PROMPT:
When you reach the line with "Adjust volume using the volume bars" in the listing below, transcribe it and each line after it up to and including the line with "Given: Click the blue share-to icon", exactly and with nothing else.
------------------------------------
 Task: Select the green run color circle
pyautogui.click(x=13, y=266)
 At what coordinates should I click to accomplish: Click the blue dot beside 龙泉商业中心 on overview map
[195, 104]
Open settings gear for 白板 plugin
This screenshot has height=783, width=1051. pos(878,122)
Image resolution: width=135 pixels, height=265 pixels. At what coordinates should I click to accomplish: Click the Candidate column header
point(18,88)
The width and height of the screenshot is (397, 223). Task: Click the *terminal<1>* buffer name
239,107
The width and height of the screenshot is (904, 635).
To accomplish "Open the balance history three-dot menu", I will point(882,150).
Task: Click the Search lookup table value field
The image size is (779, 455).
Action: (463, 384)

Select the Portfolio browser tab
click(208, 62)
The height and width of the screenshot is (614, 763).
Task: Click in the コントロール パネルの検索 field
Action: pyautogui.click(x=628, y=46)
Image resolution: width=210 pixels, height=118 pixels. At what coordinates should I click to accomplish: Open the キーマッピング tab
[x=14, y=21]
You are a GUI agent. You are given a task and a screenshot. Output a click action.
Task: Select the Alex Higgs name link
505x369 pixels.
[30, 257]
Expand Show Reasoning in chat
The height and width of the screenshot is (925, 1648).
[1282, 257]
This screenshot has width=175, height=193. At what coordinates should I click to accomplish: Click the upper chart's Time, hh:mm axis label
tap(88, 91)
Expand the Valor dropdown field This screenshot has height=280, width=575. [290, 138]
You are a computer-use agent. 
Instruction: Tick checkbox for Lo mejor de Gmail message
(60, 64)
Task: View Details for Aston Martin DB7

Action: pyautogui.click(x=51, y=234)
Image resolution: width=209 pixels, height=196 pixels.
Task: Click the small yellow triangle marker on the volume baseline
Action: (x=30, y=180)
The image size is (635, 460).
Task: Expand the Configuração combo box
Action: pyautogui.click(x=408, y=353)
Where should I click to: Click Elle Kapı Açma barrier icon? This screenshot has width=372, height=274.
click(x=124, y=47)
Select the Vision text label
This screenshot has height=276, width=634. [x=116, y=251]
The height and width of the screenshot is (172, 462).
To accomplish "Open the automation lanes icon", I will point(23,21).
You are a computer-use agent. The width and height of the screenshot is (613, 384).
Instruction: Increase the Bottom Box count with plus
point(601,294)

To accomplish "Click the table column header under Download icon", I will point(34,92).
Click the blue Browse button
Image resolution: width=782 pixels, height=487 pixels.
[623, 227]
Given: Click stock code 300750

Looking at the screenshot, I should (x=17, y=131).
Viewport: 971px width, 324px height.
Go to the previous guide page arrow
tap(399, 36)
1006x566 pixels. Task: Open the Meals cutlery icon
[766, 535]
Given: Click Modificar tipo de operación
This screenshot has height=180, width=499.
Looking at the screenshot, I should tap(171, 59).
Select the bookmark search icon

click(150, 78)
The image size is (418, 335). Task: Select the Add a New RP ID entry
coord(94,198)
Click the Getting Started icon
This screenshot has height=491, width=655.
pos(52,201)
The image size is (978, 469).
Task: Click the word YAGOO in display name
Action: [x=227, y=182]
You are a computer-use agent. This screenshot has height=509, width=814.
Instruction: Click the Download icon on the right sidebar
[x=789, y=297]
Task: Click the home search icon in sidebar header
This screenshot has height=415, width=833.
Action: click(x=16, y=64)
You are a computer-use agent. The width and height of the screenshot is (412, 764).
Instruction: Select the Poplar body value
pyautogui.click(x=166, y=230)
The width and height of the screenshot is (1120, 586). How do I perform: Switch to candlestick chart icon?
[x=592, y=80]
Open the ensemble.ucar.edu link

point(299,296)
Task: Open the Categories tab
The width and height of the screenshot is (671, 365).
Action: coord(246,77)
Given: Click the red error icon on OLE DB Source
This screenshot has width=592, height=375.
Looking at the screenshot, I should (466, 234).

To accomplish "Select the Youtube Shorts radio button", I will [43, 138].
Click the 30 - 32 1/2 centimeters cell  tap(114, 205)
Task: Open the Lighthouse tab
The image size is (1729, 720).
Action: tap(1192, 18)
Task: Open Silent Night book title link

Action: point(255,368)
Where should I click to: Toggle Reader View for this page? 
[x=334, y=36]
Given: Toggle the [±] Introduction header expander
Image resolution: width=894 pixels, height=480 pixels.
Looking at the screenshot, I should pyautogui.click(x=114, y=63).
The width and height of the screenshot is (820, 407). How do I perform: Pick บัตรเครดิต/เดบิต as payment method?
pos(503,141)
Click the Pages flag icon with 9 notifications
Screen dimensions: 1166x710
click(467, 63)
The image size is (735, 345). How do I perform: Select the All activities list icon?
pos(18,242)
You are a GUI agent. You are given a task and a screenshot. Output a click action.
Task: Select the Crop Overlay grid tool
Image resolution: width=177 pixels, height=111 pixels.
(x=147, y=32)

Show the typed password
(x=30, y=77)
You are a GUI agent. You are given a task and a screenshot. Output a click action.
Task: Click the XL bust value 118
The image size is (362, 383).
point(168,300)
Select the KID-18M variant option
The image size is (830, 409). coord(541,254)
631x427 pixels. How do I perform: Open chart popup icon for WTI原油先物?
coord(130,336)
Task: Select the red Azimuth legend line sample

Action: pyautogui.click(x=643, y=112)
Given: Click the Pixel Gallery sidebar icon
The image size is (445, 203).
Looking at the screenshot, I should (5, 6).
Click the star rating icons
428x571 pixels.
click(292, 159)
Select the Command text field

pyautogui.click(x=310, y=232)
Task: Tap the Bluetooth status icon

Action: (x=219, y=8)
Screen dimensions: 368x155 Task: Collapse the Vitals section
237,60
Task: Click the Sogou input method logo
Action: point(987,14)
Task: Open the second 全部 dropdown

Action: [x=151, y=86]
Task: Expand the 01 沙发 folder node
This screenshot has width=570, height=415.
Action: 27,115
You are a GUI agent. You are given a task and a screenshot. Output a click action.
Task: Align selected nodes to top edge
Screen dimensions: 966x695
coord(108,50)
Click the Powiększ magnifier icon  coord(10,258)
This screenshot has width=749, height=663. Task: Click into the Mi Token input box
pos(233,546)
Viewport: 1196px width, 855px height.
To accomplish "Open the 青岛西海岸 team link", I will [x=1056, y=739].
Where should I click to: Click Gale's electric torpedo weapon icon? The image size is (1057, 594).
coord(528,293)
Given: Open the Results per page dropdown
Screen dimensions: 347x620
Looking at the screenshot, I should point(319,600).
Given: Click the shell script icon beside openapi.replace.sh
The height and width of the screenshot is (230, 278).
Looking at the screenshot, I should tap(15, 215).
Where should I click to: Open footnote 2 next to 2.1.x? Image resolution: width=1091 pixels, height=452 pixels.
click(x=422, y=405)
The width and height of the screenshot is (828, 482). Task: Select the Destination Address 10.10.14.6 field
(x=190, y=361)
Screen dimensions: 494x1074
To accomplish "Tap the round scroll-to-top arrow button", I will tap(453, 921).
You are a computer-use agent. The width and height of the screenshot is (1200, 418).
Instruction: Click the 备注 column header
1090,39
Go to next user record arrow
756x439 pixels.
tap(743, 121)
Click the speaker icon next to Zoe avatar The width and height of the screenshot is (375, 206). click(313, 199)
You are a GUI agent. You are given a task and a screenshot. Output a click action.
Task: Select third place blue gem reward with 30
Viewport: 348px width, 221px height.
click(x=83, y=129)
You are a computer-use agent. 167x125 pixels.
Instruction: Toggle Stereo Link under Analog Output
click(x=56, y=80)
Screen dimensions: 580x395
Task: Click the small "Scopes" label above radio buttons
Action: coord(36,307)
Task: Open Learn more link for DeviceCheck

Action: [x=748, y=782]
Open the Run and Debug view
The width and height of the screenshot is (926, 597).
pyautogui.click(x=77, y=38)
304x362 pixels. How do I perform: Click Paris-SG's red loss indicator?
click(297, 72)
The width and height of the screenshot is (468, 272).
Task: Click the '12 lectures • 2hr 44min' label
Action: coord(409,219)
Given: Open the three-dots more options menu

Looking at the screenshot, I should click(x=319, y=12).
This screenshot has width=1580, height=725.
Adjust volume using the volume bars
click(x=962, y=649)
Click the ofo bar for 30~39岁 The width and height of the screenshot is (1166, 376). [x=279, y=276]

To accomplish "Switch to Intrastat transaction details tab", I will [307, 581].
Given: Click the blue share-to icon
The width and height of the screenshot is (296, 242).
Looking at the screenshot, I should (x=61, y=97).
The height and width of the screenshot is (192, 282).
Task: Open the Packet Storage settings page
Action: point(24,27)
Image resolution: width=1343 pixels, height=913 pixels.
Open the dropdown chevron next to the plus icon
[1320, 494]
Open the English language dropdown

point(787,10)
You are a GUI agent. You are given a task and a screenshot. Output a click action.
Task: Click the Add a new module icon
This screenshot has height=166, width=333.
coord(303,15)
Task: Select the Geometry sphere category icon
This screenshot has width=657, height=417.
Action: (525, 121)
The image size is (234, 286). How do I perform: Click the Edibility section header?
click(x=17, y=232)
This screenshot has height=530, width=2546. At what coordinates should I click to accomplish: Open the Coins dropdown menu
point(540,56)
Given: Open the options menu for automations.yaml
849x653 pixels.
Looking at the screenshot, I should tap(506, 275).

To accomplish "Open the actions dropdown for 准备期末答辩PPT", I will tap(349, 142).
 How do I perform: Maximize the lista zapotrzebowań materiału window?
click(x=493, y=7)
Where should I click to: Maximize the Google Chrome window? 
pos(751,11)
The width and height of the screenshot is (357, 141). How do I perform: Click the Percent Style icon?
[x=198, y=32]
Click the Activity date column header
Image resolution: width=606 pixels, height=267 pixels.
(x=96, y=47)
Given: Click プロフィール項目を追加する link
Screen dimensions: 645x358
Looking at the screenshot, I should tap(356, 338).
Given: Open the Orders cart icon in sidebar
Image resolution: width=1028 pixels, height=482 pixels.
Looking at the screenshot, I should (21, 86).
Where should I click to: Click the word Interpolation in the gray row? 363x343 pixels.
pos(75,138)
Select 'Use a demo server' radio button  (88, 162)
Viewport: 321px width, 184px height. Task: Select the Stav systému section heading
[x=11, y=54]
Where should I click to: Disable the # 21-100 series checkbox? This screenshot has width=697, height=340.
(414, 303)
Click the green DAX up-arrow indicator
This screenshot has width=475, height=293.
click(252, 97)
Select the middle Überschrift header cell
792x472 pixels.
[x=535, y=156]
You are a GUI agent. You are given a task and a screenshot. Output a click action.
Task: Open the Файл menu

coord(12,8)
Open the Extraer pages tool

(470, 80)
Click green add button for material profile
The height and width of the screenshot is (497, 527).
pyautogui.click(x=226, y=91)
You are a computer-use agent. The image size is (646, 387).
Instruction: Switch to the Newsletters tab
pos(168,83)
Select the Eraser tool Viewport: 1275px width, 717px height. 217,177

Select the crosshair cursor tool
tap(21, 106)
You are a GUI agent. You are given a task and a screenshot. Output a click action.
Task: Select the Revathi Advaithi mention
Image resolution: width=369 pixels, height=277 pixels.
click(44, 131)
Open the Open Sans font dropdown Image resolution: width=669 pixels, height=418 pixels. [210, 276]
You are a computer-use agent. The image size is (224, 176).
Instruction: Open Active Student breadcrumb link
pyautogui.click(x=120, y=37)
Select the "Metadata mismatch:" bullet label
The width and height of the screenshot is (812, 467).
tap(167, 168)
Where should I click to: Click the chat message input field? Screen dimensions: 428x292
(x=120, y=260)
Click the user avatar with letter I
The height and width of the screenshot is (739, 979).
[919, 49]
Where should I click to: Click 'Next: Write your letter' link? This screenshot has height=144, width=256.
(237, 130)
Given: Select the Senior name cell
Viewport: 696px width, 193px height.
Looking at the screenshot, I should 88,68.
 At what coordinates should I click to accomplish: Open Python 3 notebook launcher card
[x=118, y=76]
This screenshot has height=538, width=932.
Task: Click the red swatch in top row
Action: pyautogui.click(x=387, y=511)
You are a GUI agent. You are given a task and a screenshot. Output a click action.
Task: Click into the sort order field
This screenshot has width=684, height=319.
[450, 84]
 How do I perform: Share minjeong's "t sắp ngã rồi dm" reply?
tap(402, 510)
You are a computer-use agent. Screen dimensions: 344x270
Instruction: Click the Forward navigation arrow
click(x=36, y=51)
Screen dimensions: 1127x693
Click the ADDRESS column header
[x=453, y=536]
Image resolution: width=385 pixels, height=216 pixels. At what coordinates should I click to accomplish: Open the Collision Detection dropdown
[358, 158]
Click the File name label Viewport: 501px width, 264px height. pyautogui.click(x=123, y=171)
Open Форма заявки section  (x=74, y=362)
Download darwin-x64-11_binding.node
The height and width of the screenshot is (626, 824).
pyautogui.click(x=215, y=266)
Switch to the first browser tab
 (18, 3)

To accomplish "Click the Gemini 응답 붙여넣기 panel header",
------------------------------------
REPLY:
Adjust volume using the volume bars
click(x=962, y=649)
Click the ofo bar for 30~39岁 The width and height of the screenshot is (1166, 376). [x=279, y=276]

To accomplish "Switch to Intrastat transaction details tab", I will [307, 581].
Given: Click the blue share-to icon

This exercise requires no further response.